Editor's Note: This post was originally published August 2018 and has recently been updated and revised for accuracy and comprehensiveness.
You’ve taken the first step toward solving your website’s accessibility problem—admitting that there is one. The next step is crucial—hatch a plan to fix it and then communicate it to the world.
Who Needs to Know?
In short, everyone. But practically speaking, you have two distinct but equally important audiences that require their own messaging.
First is a policy for your staff, your board, your volunteers, and any other closely held internal relationships. It makes the argument of why accessibility is vital to your company. It is a statement of values, lays out what every stakeholder in the organization stands for, and clarifies each team’s role in the process.

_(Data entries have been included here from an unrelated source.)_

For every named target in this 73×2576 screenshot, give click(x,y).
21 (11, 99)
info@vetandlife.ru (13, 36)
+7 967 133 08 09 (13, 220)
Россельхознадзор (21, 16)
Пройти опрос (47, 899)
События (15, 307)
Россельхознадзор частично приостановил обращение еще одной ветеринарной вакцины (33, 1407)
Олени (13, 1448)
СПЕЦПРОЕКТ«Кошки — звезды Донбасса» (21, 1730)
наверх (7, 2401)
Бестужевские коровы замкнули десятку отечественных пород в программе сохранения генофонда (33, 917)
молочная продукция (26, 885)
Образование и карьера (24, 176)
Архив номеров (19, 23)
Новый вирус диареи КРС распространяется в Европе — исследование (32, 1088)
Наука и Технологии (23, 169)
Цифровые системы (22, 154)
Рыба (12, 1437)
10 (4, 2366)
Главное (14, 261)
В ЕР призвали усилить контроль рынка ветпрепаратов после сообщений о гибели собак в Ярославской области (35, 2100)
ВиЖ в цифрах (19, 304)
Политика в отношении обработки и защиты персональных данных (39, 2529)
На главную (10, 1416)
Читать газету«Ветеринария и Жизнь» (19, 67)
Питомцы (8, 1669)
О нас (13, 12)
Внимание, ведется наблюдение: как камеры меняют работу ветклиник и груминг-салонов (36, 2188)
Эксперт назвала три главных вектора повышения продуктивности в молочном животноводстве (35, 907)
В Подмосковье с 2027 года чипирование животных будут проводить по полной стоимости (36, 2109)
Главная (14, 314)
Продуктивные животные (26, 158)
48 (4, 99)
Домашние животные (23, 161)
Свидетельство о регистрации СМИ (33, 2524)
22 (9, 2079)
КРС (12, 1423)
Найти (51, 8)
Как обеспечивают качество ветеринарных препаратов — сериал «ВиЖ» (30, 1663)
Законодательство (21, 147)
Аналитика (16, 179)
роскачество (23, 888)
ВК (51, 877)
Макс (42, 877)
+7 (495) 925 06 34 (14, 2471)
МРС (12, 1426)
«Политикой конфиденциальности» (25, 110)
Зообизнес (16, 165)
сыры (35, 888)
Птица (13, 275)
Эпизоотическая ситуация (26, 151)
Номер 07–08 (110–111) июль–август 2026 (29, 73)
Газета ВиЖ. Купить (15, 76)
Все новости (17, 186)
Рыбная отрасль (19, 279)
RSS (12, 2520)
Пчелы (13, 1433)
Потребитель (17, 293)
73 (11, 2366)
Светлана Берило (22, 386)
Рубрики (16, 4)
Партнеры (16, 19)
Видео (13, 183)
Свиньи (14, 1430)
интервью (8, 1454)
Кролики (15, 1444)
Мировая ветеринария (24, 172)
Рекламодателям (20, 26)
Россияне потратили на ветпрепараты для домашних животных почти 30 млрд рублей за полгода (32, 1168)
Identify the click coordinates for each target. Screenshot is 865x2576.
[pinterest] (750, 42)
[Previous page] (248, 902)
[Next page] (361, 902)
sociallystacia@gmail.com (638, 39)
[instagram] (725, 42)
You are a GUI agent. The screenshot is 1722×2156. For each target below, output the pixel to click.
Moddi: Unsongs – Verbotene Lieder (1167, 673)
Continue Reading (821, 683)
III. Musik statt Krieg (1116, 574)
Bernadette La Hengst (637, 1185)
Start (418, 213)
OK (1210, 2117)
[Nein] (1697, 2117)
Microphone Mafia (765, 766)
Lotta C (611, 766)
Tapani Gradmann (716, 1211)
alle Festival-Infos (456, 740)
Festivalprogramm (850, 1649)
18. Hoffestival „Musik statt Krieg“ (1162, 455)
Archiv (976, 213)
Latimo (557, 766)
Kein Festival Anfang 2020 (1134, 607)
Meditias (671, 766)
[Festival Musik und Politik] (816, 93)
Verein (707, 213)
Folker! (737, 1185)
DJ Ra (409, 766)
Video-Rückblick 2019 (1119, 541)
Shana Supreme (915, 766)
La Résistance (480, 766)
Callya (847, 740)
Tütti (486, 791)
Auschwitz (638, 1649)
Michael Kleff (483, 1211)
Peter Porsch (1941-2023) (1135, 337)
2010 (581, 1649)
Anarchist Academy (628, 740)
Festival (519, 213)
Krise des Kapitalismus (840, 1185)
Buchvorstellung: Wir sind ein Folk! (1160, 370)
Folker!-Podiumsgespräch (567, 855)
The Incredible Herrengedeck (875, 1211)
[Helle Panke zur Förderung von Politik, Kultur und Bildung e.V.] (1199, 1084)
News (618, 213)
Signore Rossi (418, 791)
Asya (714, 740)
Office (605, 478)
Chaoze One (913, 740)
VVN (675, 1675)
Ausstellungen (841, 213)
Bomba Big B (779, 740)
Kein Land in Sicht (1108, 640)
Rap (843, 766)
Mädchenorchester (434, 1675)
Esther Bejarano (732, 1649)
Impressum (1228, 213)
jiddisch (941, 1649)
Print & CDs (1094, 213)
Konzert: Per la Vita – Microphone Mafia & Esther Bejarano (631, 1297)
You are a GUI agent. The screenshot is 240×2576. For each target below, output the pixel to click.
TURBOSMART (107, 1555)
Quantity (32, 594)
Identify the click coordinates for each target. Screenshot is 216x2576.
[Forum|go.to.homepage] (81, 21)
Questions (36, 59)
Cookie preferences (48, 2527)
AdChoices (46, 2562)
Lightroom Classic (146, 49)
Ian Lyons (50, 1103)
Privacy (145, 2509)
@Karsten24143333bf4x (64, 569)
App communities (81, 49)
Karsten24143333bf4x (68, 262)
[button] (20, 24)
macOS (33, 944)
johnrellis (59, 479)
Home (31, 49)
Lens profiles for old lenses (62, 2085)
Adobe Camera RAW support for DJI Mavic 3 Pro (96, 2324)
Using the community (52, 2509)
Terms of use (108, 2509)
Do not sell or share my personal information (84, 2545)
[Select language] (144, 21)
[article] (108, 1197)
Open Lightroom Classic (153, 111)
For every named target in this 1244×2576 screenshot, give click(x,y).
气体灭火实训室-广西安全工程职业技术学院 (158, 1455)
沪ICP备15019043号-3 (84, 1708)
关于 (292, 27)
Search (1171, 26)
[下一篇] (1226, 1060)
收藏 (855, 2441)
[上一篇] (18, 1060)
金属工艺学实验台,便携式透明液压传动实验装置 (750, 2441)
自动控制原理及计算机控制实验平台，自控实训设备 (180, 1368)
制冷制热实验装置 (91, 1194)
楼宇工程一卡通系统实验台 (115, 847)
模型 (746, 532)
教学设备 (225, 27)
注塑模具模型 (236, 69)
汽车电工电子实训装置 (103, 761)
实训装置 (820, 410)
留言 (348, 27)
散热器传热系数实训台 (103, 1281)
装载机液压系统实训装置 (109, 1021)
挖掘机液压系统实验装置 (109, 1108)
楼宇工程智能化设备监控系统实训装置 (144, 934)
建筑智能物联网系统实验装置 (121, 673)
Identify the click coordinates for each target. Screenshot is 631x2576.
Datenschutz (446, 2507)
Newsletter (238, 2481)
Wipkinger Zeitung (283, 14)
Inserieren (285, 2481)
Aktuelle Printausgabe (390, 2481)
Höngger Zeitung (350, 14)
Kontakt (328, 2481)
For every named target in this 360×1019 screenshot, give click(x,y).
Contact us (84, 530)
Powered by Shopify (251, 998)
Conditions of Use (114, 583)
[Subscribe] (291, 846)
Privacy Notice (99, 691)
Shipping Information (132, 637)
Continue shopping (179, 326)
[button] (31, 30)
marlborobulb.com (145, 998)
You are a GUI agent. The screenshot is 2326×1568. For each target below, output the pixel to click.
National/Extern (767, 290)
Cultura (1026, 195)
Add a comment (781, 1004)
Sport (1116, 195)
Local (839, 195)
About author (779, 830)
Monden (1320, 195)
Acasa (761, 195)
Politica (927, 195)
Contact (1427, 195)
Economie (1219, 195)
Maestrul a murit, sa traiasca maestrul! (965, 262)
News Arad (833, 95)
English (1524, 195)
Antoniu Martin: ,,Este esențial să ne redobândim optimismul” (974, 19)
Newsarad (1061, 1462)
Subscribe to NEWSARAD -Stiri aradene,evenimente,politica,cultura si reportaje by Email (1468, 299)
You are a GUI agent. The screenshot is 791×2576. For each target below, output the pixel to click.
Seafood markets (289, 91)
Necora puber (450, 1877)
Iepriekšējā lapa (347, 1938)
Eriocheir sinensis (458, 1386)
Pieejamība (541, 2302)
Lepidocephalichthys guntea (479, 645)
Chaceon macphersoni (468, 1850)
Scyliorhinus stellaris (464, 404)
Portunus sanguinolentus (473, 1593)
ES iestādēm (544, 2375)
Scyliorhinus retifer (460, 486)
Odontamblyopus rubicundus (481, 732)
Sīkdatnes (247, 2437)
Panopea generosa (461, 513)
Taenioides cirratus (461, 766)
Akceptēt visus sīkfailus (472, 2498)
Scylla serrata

Second is an accessibility statement for your customers, your vendors, and the general public. It communicates your vision and priorities to the wider world and establishes a plan to bring your online and mobile properties into compliance with accessibility standards. Most important, it allows for a level of transparency with your customers and provides easy ways for them to get in touch if they experience any problems on your site.
Timing Is Everything
You don’t need to have a perfectly accessible site in order to publish a policy or a statement. Rather than certificates of completion, they are indicators of intent and measurements of progress. These are living, breathing documents that should be updated regularly to show where you are in your process. Even if you fall behind, the disability community will be more likely to stick with you if you keep them informed.
“A well drafted accessibility statement will not increase your liability risk, but it may mitigate it,” says Mark S. Sidoti, Esq., Gibbons P.C. “Many companies balk at providing their customers with an honest assessment of where they stand on the remediation process, and wait too long to add one to their site. This is short sighted. An accessibility statement lets your customers know you care about their experience in using your site and are committed to addressing these issues. This will often give users and law firms some pause before pursuing aggressive legal action, certainly when compared to the alternative of no acknowledgement at all.”
Internal policies will also go through various stages of progress, from the initial brainstorm to timelines and budgets to working groups to testing to launch. And the work continues beyond launch, with teams regularly monitoring and revisiting accessibility standards, particularly as the site grows and changes.
A key element of any policy or statement is a demonstration of your company’s commitment to open, honest communication; quick, responsive updates when needed; and the flexibility to change course to match your audience’s needs.
When in Doubt, Ask for Help
You don’t have to take this journey alone.
A key resource is the W3C Web Accessibility Initiative (WAI), which provides valuable direction on how to draft a policy and a statement. It will walk you through every step of the process, including industry best practices, and help you set goals based on the Website Content Accessibility Guidelines (WCAG) 2.1.
The scope of your policy and statement depends entirely on your ultimate desired level of conformance. Will it be A, AA, or AAA? How long will this take? You don’t need to have your crystal ball handy in order to answer these questions. W3C WAI can help you develop reasonable timelines, which can always be changed if you fall behind or exceed expectations.
Pull Back the Curtain
Transparency is essential throughout this process. Sit down with your team and think through every possible question that your customers might have. And then answer them (even if that answer is, “We don’t know yet”) and publish them on your site.
A few more tips to keep in mind:
Put all accessibility content in a prominent location on the homepage and provide links from every other page of the site. Your audience shouldn’t have to hunt them down.
Write short and sweet. Keep copy to a minimum and cut anything that’s not directly relevant to your accessibility work.
Give tips and tricks for users to get the most out of your site’s accessibility, some of which may involve walking them through software installation or industry lingo.
Be honest about where you still need improvement and give a rough timeline of when the issues will be resolved.
Make it simple for people to reach you, and make sure your team is ready to hear them.
Learn from the Best
Some of the most recognizable brands in the world have fully committed to web accessibility and have great accessibility statements to prove it.
Hilton’s statement is short and to the point and demystifies the process of booking a room for those with disabilities.
Chase provides great banking-specific details, such as how account numbers and dollar amounts are displayed, and how to personalize online accounts.
eBay’s brief statement boasts an impressive overture, indicating that its community is open to the “broadest audience possible,” which gives the company a wide berth to innovate and improve on its own timeline.
Perry Ellis has great detail in its statement, getting into the weeds just enough to assure users that they can talk the talk and walk the walk.
Kendra Scott’s statement connects accessibility back directly to the company’s core pillars of family, fashion, and philanthropy.